Format every line of the records below as a JSON list of strings, one string per line, leaving out blank lines.

[Begin]

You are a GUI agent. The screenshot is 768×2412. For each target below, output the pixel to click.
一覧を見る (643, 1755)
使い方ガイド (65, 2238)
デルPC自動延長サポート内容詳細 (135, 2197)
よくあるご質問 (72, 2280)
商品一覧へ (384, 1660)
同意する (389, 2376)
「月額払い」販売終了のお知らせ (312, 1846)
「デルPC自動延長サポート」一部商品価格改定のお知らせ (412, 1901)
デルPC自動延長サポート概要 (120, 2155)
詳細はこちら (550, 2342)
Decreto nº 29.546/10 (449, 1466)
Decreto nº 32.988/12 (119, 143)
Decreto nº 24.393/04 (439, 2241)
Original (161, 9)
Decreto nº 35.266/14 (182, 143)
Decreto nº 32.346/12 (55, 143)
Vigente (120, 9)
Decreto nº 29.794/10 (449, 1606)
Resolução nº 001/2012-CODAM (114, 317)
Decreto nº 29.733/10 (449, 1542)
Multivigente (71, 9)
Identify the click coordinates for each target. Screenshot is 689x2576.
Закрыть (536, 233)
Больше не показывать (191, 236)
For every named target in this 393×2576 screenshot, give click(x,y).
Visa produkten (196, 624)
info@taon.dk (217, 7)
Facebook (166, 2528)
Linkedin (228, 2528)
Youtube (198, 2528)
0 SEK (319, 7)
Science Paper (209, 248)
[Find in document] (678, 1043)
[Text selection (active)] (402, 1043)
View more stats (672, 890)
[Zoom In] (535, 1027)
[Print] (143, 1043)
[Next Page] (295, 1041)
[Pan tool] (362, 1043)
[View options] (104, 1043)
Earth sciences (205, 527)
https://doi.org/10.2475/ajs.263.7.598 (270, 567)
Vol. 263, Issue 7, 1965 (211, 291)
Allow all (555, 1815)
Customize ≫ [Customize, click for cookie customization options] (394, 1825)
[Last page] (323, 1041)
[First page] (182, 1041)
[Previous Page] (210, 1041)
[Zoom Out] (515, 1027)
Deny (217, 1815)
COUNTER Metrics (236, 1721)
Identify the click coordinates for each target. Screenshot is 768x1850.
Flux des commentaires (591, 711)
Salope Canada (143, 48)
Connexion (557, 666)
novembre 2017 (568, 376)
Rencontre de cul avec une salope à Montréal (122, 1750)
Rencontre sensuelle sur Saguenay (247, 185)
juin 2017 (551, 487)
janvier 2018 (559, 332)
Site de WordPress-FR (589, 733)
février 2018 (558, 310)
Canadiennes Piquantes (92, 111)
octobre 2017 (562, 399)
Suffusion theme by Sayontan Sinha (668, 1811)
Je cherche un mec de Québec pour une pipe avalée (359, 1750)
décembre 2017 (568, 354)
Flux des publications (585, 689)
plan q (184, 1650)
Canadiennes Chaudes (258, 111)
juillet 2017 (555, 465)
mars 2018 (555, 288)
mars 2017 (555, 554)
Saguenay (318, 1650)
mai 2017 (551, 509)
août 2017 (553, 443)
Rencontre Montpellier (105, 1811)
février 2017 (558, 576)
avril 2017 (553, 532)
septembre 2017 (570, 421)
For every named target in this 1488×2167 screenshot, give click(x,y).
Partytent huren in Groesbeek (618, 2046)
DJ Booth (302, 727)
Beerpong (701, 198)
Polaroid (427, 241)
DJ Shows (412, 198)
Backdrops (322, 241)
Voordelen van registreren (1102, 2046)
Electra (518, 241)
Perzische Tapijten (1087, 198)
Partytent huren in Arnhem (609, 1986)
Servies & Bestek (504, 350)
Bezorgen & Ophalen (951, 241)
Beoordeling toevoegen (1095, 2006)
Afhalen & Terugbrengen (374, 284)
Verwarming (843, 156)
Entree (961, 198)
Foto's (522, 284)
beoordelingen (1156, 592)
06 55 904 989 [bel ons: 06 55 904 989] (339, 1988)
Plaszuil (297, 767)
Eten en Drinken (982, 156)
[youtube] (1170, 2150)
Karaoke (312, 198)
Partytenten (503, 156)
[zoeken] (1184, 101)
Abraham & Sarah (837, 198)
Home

[End]

(Written reply):
[
  "You are a GUI agent. The screenshot is 768×2412. For each target below, output the pixel to click.",
  "一覧を見る (643, 1755)",
  "使い方ガイド (65, 2238)",
  "デルPC自動延長サポート内容詳細 (135, 2197)",
  "よくあるご質問 (72, 2280)",
  "商品一覧へ (384, 1660)",
  "同意する (389, 2376)",
  "「月額払い」販売終了のお知らせ (312, 1846)",
  "「デルPC自動延長サポート」一部商品価格改定のお知らせ (412, 1901)",
  "デルPC自動延長サポート概要 (120, 2155)",
  "詳細はこちら (550, 2342)",
  "Decreto nº 29.546/10 (449, 1466)",
  "Decreto nº 32.988/12 (119, 143)",
  "Decreto nº 24.393/04 (439, 2241)",
  "Original (161, 9)",
  "Decreto nº 35.266/14 (182, 143)",
  "Decreto nº 32.346/12 (55, 143)",
  "Vigente (120, 9)",
  "Decreto nº 29.794/10 (449, 1606)",
  "Resolução nº 001/2012-CODAM (114, 317)",
  "Decreto nº 29.733/10 (449, 1542)",
  "Multivigente (71, 9)",
  "Identify the click coordinates for each target. Screenshot is 689x2576.",
  "Закрыть (536, 233)",
  "Больше не показывать (191, 236)",
  "For every named target in this 393×2576 screenshot, give click(x,y).",
  "Visa produkten (196, 624)",
  "info@taon.dk (217, 7)",
  "Facebook (166, 2528)",
  "Linkedin (228, 2528)",
  "Youtube (198, 2528)",
  "0 SEK (319, 7)",
  "Science Paper (209, 248)",
  "[Find in document] (678, 1043)",
  "[Text selection (active)] (402, 1043)",
  "View more stats (672, 890)",
  "[Zoom In] (535, 1027)",
  "[Print] (143, 1043)",
  "[Next Page] (295, 1041)",
  "[Pan tool] (362, 1043)",
  "[View options] (104, 1043)",
  "Earth sciences (205, 527)",
  "https://doi.org/10.2475/ajs.263.7.598 (270, 567)",
  "Vol. 263, Issue 7, 1965 (211, 291)",
  "Allow all (555, 1815)",
  "Customize ≫ [Customize, click for cookie customization options] (394, 1825)",
  "[Last page] (323, 1041)",
  "[First page] (182, 1041)",
  "[Previous Page] (210, 1041)",
  "[Zoom Out] (515, 1027)",
  "Deny (217, 1815)",
  "COUNTER Metrics (236, 1721)",
  "Identify the click coordinates for each target. Screenshot is 768x1850.",
  "Flux des commentaires (591, 711)",
  "Salope Canada (143, 48)",
  "Connexion (557, 666)",
  "novembre 2017 (568, 376)",
  "Rencontre de cul avec une salope à Montréal (122, 1750)",
  "Rencontre sensuelle sur Saguenay (247, 185)",
  "juin 2017 (551, 487)",
  "janvier 2018 (559, 332)",
  "Site de WordPress-FR (589, 733)",
  "février 2018 (558, 310)",
  "Canadiennes Piquantes (92, 111)",
  "octobre 2017 (562, 399)",
  "Suffusion theme by Sayontan Sinha (668, 1811)",
  "Je cherche un mec de Québec pour une pipe avalée (359, 1750)",
  "décembre 2017 (568, 354)",
  "Flux des publications (585, 689)",
  "plan q (184, 1650)",
  "Canadiennes Chaudes (258, 111)",
  "juillet 2017 (555, 465)",
  "mars 2018 (555, 288)",
  "mars 2017 (555, 554)",
  "Saguenay (318, 1650)",
  "mai 2017 (551, 509)",
  "août 2017 (553, 443)",
  "Rencontre Montpellier (105, 1811)",
  "février 2017 (558, 576)",
  "avril 2017 (553, 532)",
  "septembre 2017 (570, 421)",
  "For every named target in this 1488×2167 screenshot, give click(x,y).",
  "Partytent huren in Groesbeek (618, 2046)",
  "DJ Booth (302, 727)",
  "Beerpong (701, 198)",
  "Polaroid (427, 241)",
  "DJ Shows (412, 198)",
  "Backdrops (322, 241)",
  "Voordelen van registreren (1102, 2046)",
  "Electra (518, 241)",
  "Perzische Tapijten (1087, 198)",
  "Partytent huren in Arnhem (609, 1986)",
  "Servies & Bestek (504, 350)",
  "Bezorgen & Ophalen (951, 241)",
  "Beoordeling toevoegen (1095, 2006)",
  "Afhalen & Terugbrengen (374, 284)",
  "Verwarming (843, 156)",
  "Entree (961, 198)",
  "Foto's (522, 284)",
  "beoordelingen (1156, 592)",
  "06 55 904 989 [bel ons: 06 55 904 989] (339, 1988)",
  "Plaszuil (297, 767)",
  "Eten en Drinken (982, 156)",
  "[youtube] (1170, 2150)",
  "Karaoke (312, 198)",
  "Partytenten (503, 156)",
  "[zoeken] (1184, 101)",
  "Abraham & Sarah (837, 198)",
  "Home"
]